"Recorders Ages Hence" was first published in the 1860 edition of Leaves of Grass. It was the tenth poem of forty-five in the "Calamus" section. In the late 1850s, Whitman began writing poems for this section, and grouped twelve poems under the heading "Live Oak with Moss." "Recorders" was the seventh poem in this original cluster. In 1867 the first two lines were dropped, and the poem remained unchanged in later editions.
In this poem, Whitman addresses his future audience, asking readers to remember him not as a poet, but as a loving and emotional person. He then tells them of his love for another man. The poet, however, could not use the language of his era to express this love because there were no positive terms for homosexual desire. Homosexuality in the nineteenth century was referred to as a sin or disease, if it was even mentioned at all.
Whitman labored to create positive terms for "the measureless ocean of love within him." He called himself "the tenderest lover" to counter the negative terms that a homophobic society would use to label him. In "Recorders," he writes of the sadness when he is separated from his lover, "the sick, sick dread" of unreturned love, and the joy of holding the hand of "his friend his lover." Such emotional expressions could be shared and understood by readers of any sexual orientation.
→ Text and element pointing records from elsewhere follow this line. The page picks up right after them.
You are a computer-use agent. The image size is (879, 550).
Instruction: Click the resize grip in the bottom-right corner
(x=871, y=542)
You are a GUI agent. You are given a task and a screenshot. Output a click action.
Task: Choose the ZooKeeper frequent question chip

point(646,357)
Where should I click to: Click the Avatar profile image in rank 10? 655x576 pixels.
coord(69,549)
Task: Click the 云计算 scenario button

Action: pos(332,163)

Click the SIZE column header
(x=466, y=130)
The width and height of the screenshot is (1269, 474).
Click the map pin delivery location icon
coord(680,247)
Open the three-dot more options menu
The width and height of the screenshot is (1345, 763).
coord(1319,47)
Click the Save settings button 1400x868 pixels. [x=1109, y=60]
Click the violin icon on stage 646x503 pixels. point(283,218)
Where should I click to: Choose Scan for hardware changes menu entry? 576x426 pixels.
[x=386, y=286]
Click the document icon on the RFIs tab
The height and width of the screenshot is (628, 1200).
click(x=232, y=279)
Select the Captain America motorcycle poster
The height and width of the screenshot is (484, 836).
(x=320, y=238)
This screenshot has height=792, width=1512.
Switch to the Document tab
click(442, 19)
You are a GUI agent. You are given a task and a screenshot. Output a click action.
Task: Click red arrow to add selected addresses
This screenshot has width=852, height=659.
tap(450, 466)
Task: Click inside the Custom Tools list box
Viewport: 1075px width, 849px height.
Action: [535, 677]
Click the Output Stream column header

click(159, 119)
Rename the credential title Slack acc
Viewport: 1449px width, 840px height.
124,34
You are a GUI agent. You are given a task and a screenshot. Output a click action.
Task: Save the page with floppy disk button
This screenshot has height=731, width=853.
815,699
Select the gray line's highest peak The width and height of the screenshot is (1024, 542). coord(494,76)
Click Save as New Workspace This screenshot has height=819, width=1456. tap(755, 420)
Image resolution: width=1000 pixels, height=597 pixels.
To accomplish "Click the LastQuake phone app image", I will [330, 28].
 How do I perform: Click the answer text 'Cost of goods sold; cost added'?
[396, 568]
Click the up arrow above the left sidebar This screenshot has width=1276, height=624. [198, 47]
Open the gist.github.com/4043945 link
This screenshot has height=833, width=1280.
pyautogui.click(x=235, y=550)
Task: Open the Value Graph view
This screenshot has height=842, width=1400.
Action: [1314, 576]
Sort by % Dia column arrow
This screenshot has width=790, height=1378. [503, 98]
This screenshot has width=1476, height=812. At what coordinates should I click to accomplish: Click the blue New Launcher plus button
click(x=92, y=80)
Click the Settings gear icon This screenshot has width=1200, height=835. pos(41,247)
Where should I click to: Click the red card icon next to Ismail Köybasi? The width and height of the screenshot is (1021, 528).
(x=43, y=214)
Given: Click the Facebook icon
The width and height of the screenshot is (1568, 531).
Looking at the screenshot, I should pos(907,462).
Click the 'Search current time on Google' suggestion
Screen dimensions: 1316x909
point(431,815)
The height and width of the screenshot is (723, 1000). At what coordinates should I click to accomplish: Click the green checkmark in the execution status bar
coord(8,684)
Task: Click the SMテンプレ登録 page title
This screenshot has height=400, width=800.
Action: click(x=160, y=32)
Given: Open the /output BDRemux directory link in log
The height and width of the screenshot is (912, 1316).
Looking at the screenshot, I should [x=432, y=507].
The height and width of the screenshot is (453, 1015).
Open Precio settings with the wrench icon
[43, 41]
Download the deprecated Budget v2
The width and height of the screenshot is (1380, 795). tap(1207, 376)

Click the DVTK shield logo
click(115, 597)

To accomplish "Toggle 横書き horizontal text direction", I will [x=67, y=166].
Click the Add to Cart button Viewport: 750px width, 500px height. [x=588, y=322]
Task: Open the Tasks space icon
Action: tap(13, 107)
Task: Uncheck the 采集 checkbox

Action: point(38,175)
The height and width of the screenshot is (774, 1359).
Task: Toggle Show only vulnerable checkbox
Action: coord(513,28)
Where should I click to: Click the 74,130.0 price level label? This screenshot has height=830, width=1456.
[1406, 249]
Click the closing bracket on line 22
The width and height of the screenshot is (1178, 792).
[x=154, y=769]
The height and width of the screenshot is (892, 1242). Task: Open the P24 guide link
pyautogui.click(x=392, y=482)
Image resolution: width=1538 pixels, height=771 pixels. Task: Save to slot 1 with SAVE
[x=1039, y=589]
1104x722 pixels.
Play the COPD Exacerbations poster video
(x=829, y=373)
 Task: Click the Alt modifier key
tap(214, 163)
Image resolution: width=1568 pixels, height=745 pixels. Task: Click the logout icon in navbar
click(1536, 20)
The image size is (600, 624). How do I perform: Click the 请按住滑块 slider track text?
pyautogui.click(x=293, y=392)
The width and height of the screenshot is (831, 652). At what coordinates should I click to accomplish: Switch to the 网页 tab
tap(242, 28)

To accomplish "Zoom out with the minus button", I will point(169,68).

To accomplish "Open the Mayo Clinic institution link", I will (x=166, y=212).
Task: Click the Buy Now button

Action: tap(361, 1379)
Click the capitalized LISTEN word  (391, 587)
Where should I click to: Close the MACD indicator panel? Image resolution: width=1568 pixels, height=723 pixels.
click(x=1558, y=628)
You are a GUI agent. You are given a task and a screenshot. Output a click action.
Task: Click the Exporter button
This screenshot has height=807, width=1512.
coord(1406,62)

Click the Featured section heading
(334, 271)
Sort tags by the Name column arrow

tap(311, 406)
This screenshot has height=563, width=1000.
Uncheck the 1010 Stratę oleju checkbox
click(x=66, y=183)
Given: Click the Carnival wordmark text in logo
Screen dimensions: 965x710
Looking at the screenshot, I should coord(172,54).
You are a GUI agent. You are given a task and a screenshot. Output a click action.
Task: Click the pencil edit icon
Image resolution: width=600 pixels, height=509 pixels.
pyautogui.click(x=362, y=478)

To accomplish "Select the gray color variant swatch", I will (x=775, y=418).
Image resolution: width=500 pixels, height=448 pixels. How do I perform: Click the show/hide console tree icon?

In "Recorders," and in many other "Calamus" poems, Whitman uses sentimentality to cover his homosexuality.
Robert K. Martin notes that in this poem Whitman challenges the gender roles of his day by performing "feminine" activities; he loves tenderly, he waits for his lover's return, and he saunters with his lover.
In the last two lines of the poem we see the dual aspects of this love. Whitman is with his lover, but the two are alone, "apart from other men," in "fields, in woods, on hills." The natural environment reflects the naturalness of their desire. Their private display is soon public, as they "saunter'd the streets" with their arms around each other's shoulders.
Bibliography
Cady, Joseph. "Not Happy in the Capitol: Homosexuality and the 'Calamus' Poems." American Studies 19.2 (1978): 5–22.
Killingsworth, M. Jimmie. "Sentimentality and Homosexuality in Whitman's 'Calamus.'" ESQ 29 (1983): 144–153.
Martin, Robert K. The Homosexual Tradition in American Poetry. Austin: U of Texas P, 1979.
Whitman, Walt. Leaves of Grass: Comprehensive Reader's Edition. Ed. Harold W. Blodgett, and Sculley Bradley. New York: New York UP, 1965.
____. Whitman's Manuscripts: "Leaves of Grass" (1860). Ed. Fredson Bowers. Chicago: U of Chicago P, 1955.